Logistic regression is a mathematical model widely used in statistics to predict binary outcomes. It is beneficial for modeling the probabilities associated with specific classes or events. In logistic regression, the dependent variable takes on binary values (0/1, “yes”/“no”, “true”/“false”), while the independent variables can be continuous or categorical.

The main goal of logistic regression is to estimate the probability of the dependent variable based on the independent variables. This is achieved through the application of the logistic function, which is a sigmoid function that maps any real number to a value between 0 and 1. By utilizing this function, the model can compute probabilities. These probabilities are then converted into binary outcomes according to a threshold. If the probability exceeds the threshold, the model predicts a positive class (1); otherwise, it predicts a negative class (0).

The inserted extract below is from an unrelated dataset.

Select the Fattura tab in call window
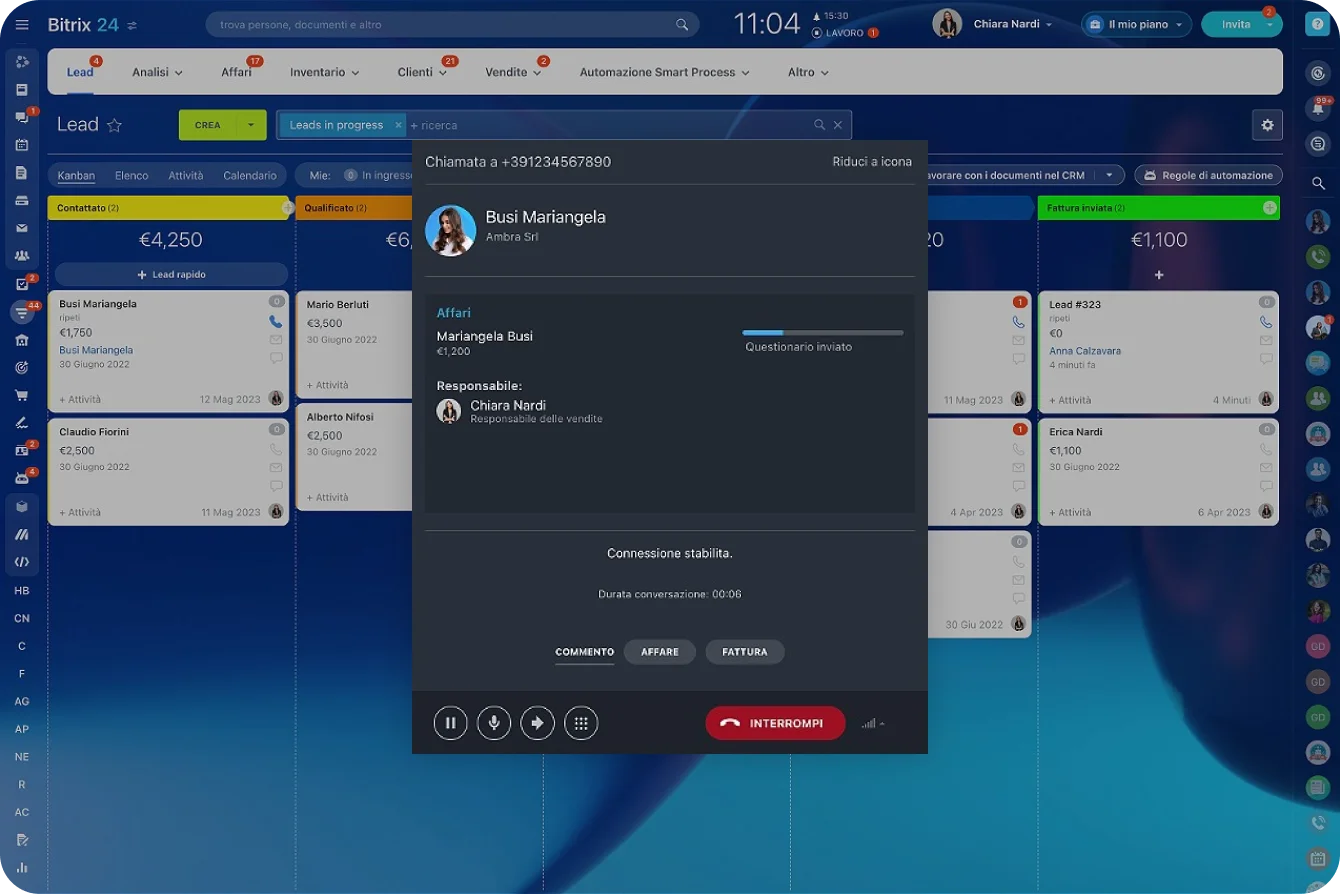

Logistic regression is a valuable tool for various applications where binary predictions are required, providing insights into the relationship between independent variables and the likelihood of specific outcomes.

2.3. Data Preprocessing with SMOTE

This paper focuses on utilizing the Synthetic Minority Oversampling Technique (SMOTE) to address imbalanced datasets in machine learning. SMOTE is a well-known method specifically designed for handling imbalanced datasets. A key aspect of SMOTE is its ability to generate new instances based on existing minority cases provided as input. It should be noted that, in most cases, this implementation does not simply duplicate existing instances [10]. Instead, the algorithm samples the feature space of each target class and its nearest neighbors. By combining the features of the target case with those of its neighboring instances, the SMOTE algorithm generates new synthetic instances. This approach effectively increases the available features for each class, resulting in more generalized examples [10]. The procedure of SMOTE can be described as follows:

1.: Identify the minority class: The first step is to identify the minority class in the dataset, which is the class with fewer instances.
2.: Choose a minority class instance: Next, SMOTE selects a minority class instance at random from the dataset.
3.: Find its k-nearest neighbors: For the selected minority class instance, SMOTE then identifies its k-nearest neighbors. The value of k is a parameter specified by the user.
4.: Generate synthetic instances: SMOTE then generates synthetic instances by interpolating between the minority class instance and its k-nearest neighbors. To generate a synthetic instance, SMOTE selects one of the k-nearest neighbors at random, calculates the difference between the feature values of the minority class instance and the selected neighbor, multiplies this difference by a random number between 0 and 1, and adds the result to the feature values of the minority class instance.
5.: Repeat steps 2–4: The process of selecting a minority class instance, finding its k-nearest neighbors, and generating synthetic instances is repeated until the minority class is balanced with the majority class or until a specified target level of balance is achieved.
6.: Evaluate the results: Finally, the balanced dataset is used for training a machine learning model, and the performance of the model is evaluated on a test set to determine if SMOTE has improved the accuracy of the model.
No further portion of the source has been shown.